A rare variety of single origin coffee from The Colombian Coffee Company
Often in London, it’s difficult to discern whether you’re getting good value. The city’s coffee culture is a case in point. Some places use their cool interiors and bearded baristas as cover for some pretty mundane coffee, while others invest skill, time and effort to provide something distinctive and different. Certainly, the precision with which The Colombian Coffee Company monitors each stage of the production process renders any question of validity redundant.
The story of the production of yellow caturra is truly humbling. Each aspect is treated with the care of a wine-maker who seeks a superlative vintage each harvest. For owner Eduardo Florez, this level of quality is non-negotiable. It shows in the way he runs his stall—and, more importantly for those seeking the perfect brew, it shows in the coffee.
Of the yellow caturra he is particularly proud. This rare variety of arabica coffee is named for its unusually yellow, rather than red, cherries. It’s as fussy as a pinot noir grape, but thrives in the potassium-rich soil of Planadas, central Colombia, where the altitude of 1,750ft and abundance of shade enable it to thrive.
A profound effect
“Not only does it have the perfect climate, it is one of the regions most affected by the conflict, so I love to work with the farmers there,” says Eduardo. “It has a profound effect on the community—equipping them with the skills to provide a very high quality product, and the knowledge to price it correctly. It’s a very important part of our project.”
The cherries are picked, by hand, only when they are perfectly ripe. “They are then passed through a machine to remove the skin, before being left in water for anything between 20 hours to a day and a half, so that the pulp naturally ferments,” Eduardo explains. “The bad cherries—those that have been eaten by a bird, for example, or are not perfectly ripe—will float to the top and are removed. This process is continued until each remaining bean is perfect.”

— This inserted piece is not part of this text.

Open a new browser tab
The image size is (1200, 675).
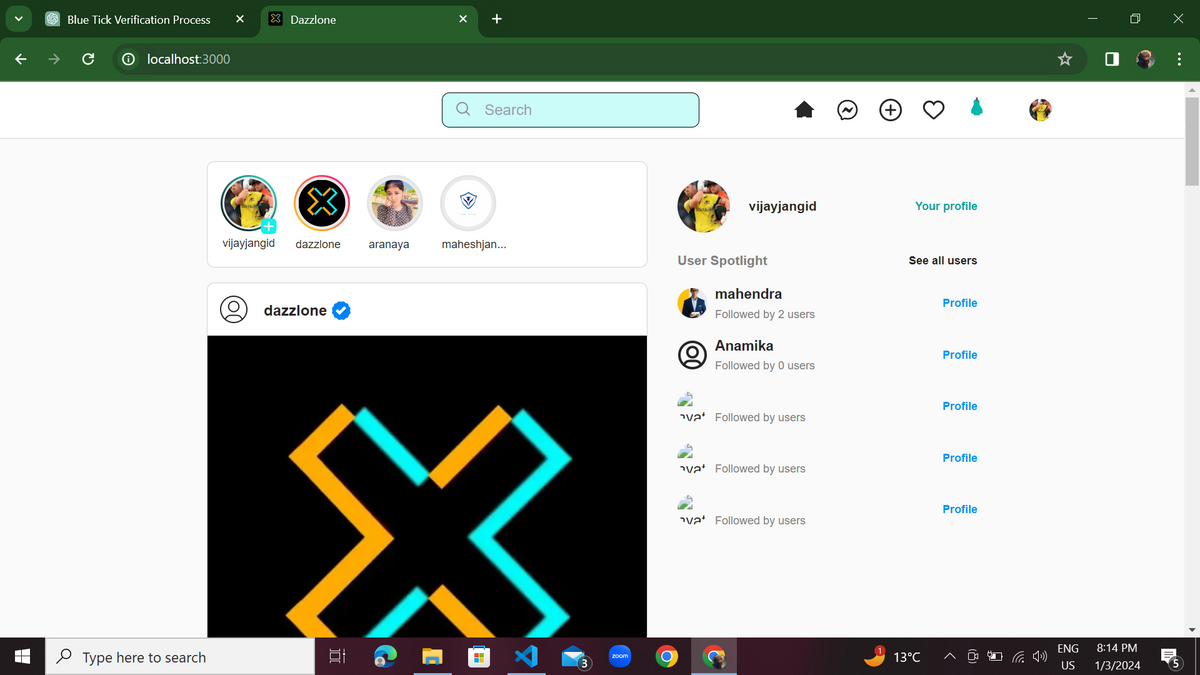[497, 19]
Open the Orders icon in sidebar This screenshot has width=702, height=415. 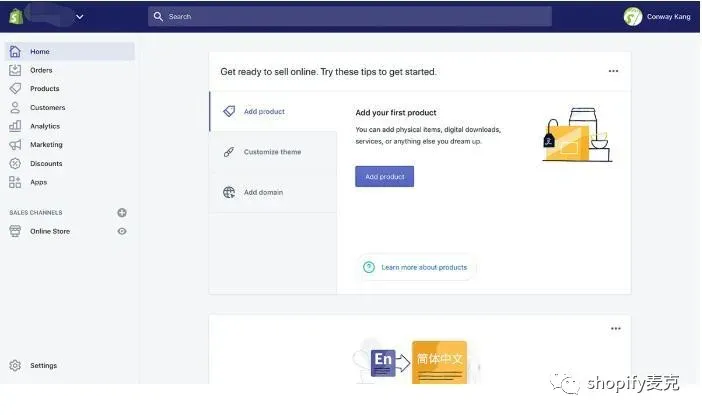point(15,70)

These beans are then spread under the beating rays of the Colombian sun to dry, before being sent to Eduardo in London for roasting. Naturally fairly acidic, the perfect roast has taken him weeks of trial and error: “When you roast coffee, there is a time where it will reach maximum acidity levels. If you continue to roast, that acidity reduces a little and sweetness will develop. The magic is to get the perfect equilibrium. Even 10 seconds makes a difference,” he explains. “When you get it right, it is a beautiful experience.”
Eye and smell
Everything is done by eye and smell—the only technology you’ll see on Eduardo’s coffee machine (affectionately known as ‘the old lady’) is a set of scales, and a timer. “Every time we make a drink, the baristas will measure the coffee and time it to a very precise recipe”—ensuring the perfect cup each time. “‘Bitter’ is a forbidden word here. If our baristas have any doubt, they throw the coffee away and start again.
“For me, it is best enjoyed as an espresso—but if you don’t want that level of punch, it also makes a perfect flat white. Why? Because the flat white originated in New Zealand, and there they have similarly lightly roasted, well-balanced, high quality coffee, so this style complements yellow caturra coffee well.” The result? “You get this very funky, sharp, fruity coffee with passionfruit acidity notes—it’s unlike anything else you’ve tried. You drink it and think, my god, this is perfect! That’s the magic of the yellow caturra.”